The goals of Automated Driving Systems (ADS) and Advanced Driver Assistance Systems (ADAS) include reduction in accidental deaths, enhanced mobility for differently abled people, and an overall improvement in the quality of life for the general public. Such systems typically operate in open and highly uncertain environments for which robust perception systems are essential. However, despite the tremendous theoretical and experimental progress in computer vision, machine learning, and sensor fusion, the form and conditions under which guarantees should be provided for perception components is still unclear. The state-of-the-art is to perform scenario-based evaluation of data against ground truth values, but this has only limited impact. The lack of formal metrics to analyze the quality of perception systems has already led to several catastrophic incidents and a plateau in ADS/ADAS development. This project develops formal languages for specifying and evaluating the quality and robustness of perception sub-systems within ADS and ADAS applications. To enable broader dissemination of this technology, the project develops graduate and undergraduate curricula to train engineers in the use of such methods, and new educational modules to explain the challenges in developing safe and robust ADS for outreach and public engagement activities. To broaden participation in computing, the investigators target the inclusion of undergraduate women in research and development phases through summer internships.

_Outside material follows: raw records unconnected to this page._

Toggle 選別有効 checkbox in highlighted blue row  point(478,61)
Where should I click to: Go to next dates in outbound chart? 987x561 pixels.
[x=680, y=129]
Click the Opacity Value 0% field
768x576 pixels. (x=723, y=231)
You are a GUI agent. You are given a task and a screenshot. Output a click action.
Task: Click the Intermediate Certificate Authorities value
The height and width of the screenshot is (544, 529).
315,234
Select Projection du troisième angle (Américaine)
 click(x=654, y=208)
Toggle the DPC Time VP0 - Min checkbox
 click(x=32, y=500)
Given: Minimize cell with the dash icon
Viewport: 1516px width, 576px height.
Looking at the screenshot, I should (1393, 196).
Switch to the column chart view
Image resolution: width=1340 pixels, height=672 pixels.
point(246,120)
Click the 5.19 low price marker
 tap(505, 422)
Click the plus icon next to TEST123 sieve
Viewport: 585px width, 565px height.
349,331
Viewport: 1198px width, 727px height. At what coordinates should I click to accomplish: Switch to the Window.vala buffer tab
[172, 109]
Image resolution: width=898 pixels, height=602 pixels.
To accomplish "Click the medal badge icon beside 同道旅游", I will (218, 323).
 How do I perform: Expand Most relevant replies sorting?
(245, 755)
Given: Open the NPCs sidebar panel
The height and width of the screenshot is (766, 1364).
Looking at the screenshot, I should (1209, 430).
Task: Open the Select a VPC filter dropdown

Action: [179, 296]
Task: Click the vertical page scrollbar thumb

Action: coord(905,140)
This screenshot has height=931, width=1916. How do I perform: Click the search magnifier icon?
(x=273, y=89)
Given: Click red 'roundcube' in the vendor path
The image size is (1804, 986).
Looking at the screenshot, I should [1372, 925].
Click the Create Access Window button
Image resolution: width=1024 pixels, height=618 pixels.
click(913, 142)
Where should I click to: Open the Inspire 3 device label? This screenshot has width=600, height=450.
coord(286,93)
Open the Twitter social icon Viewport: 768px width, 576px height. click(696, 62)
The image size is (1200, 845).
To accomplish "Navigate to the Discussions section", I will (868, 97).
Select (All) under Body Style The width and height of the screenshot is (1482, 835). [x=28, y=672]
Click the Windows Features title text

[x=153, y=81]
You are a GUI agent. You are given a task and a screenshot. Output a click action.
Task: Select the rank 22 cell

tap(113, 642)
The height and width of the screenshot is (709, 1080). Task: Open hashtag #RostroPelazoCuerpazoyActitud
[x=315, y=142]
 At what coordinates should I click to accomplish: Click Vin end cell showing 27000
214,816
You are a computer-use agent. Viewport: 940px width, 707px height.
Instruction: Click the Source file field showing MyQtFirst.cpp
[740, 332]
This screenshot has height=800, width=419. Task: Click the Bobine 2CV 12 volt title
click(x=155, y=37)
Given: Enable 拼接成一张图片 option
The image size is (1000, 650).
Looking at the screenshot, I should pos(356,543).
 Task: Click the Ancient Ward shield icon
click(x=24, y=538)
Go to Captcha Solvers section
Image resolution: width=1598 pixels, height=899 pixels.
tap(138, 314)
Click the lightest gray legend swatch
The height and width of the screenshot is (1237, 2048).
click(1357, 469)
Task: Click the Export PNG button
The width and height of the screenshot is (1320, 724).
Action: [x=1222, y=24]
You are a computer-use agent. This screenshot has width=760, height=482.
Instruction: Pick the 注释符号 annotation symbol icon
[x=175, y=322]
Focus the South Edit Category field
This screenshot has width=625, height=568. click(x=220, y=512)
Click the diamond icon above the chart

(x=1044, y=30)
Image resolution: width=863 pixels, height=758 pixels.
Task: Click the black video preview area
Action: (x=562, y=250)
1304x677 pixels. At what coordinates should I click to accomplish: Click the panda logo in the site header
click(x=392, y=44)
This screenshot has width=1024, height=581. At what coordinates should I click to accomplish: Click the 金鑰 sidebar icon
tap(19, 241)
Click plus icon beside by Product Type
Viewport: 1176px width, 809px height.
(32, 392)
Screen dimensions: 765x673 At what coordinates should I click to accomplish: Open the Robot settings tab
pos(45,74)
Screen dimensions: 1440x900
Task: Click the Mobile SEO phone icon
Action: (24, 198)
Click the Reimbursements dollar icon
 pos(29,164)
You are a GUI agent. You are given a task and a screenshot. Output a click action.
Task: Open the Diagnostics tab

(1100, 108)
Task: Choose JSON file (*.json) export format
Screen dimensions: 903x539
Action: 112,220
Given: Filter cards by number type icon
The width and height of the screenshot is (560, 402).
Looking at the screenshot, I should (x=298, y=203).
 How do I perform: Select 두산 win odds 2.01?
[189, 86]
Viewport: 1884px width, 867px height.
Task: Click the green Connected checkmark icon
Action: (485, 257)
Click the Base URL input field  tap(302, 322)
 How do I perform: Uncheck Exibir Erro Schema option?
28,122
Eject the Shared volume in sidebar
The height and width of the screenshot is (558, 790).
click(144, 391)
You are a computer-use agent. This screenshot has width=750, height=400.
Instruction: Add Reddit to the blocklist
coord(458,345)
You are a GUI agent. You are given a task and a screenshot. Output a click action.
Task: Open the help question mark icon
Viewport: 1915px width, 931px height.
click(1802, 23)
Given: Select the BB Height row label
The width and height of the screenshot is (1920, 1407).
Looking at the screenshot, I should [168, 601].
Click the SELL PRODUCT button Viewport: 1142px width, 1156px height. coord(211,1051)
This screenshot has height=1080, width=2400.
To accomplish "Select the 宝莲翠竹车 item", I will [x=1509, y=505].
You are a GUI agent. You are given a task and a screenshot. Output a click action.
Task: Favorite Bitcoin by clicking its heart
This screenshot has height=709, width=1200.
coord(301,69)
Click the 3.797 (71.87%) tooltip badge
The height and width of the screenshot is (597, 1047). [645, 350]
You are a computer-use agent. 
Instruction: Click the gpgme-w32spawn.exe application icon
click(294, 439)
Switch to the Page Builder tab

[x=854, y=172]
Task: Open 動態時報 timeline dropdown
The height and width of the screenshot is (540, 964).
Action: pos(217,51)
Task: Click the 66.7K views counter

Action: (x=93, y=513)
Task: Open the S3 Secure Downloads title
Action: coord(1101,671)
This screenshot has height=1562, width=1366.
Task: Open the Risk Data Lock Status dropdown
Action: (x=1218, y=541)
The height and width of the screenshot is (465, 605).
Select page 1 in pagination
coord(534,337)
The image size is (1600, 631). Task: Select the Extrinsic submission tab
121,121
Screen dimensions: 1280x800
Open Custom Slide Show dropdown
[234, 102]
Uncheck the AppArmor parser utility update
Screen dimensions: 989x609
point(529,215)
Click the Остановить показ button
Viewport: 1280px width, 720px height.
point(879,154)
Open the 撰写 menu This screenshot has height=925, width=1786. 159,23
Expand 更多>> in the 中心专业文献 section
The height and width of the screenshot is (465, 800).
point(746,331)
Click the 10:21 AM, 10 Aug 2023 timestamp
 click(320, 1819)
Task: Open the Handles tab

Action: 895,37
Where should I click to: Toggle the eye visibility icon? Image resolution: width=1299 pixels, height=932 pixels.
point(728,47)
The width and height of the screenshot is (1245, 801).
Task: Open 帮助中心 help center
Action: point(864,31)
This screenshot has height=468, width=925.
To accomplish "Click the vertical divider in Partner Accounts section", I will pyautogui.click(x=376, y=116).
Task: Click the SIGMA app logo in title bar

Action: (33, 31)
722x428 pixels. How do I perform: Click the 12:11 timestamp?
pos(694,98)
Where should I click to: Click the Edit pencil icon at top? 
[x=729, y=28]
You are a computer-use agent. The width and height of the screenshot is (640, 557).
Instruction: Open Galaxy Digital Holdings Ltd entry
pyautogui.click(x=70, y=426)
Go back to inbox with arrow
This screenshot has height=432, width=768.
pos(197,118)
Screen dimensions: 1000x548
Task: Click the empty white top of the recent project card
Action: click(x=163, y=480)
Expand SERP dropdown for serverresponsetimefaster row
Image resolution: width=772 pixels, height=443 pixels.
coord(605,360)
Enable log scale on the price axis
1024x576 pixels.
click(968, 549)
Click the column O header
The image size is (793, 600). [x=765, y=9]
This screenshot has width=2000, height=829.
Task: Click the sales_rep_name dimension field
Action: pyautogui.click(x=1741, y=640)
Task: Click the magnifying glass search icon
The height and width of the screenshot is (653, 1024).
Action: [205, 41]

The formal language developed in this project is based on a new spatio-temporal logic pioneered by the investigators. This logic allows one to simultaneously perform temporal reasoning about streaming perception data, and spatially reason about objects both within a single frame of the data and across frames. The project also develops quantitative semantics for this logic, which provides the user with quantifiable quality metrics for perception sub-systems. These semantics enable comparisons between different perception systems and architectures. Crucially, the formal language facilitates the process of abstracting away implementation details, which in turn allows system designers and regulators to specify assumptions and guarantees for system performance at a higher-level of abstraction. An interesting benefit of this formal language is that it enables querying of databases with perception data for specific driving scenarios without the need for the highly manual process of creating ground truth annotations. Such a formal language currently does not exist, and this is a huge impediment to building a thriving marketplace for perception components used in safety-critical systems. This framework sets the foundation for a requirements language between suppliers of perception components and automotive companies. The open source and publicly available software tools developed in this project will assist with testing of perception systems by engineers and governmental agencies.